The plan for the desegregation of the county’s all-Negro Hoffman-Boston Junior High School, the District Court held, deprives the white plaintiffs of their rights under the Fourteenth Amendment and under the provisions of the Civil Rights Act of 1964. The District Court reasoned'that the plan was the product of an “erroneous” belief on the part of the School Board that it was under a court order to close the all-Negro Hoffman-Boston Junior High School; that racial balance was the prime criterion used in redrawing the boundaries and that considerations based on race are constitutionally impermissible; and that there was no evidence to support the School Board’s contention that the plan was educationally more desirable than the previous arrangement.
Before proceeding to the merits, it is important to recall that the School Board of Arlington County has since 1956 been under injunctive orders approved by this court, prohibiting racial segregation in the Arlington public schools.2 In Brooks v. County School Board of Arlington County, 324 F.2d 303 (4th Cir. 1963), this court reversed an order of the District Court dissolving the injunction and ordered its reinstatement. Our opinion specifically noted the claims of the Negro plaintiffs that “the Hoffman-Boston district was originally created for Negroes when the maintenance of the segregated system was the avowed policy and practice” and that “Hoffman-Boston remains as it was contrived, a Negro enclave entirely surrounded by white school zones.” This court further had occasion to declare that “[t]he District Court’s finding that there is no evidence to sustain the charge that geographical boundaries were established to maintain segregation is clearly erroneous.” 324 F.2d at 308.

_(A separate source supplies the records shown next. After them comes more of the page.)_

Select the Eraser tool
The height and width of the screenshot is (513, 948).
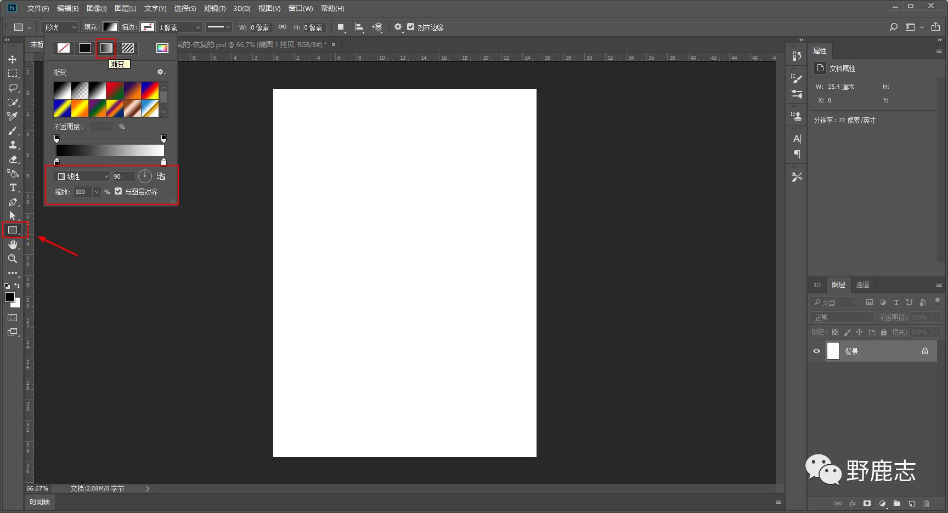pos(13,159)
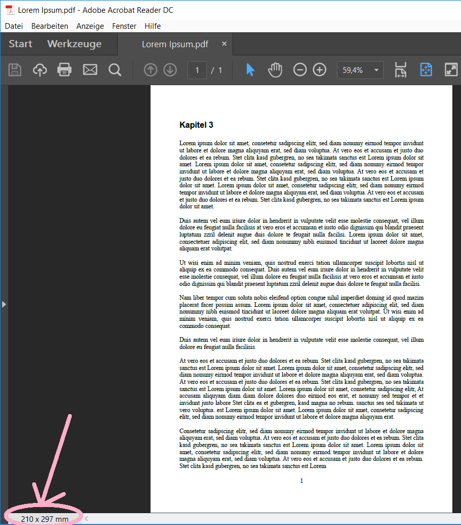Viewport: 461px width, 525px height.
Task: Open the 59,4% zoom level dropdown
Action: (x=376, y=70)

While it is true, as the District Court has stated, that the Brooks decision did not place the School Board under a specific order to close Hoffman-Boston, the opinion made it perfectly clear that this court considered intolerable the continued maintenance of Hoffman-Boston as an *454all-Negro junior high school. Our opinion admonished the School Board that it had “the primary authority and responsibility to bring the school system into complete conformity with the law.” 324 F.2d at 308.

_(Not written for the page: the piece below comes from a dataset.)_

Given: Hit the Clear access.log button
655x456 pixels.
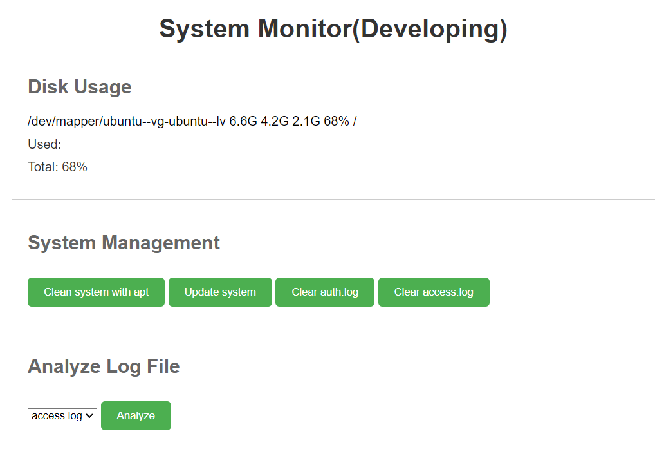Looking at the screenshot, I should (x=434, y=292).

Before proposing a new school district-ing plan, the School Board appointed a Criteria Committee, a panel of nineteen citizens, to render advice respecting school attendance areas. On February 11, 1965, it unanimously reported that
“The present boundaries of the [Hoffman-Boston] district served by this all-Negro junior high school are completely artificial. The district is divided into two entirely separate subdivisions by the Army-Navy Country Club. The Gunston Junior High School district surrounds Hoffman-Boston on three sides.”
With the findings of the Criteria Committee and the rulings of this court in mind, the School Board adopted a plan whereby three former junior high school districts (Hoffman-Boston, Thomas Jefferson, and Gunston) have been combined into two new districts (Jefferson and Gunston). The racial composition of each of the two new districts is approximately 75% white pupils and 25% Negro. When the School Board adopted its plan, it had knowledge of the racial imbalance in the student population of the districts involved and was aware that the new plan would result in reducing the imbalance.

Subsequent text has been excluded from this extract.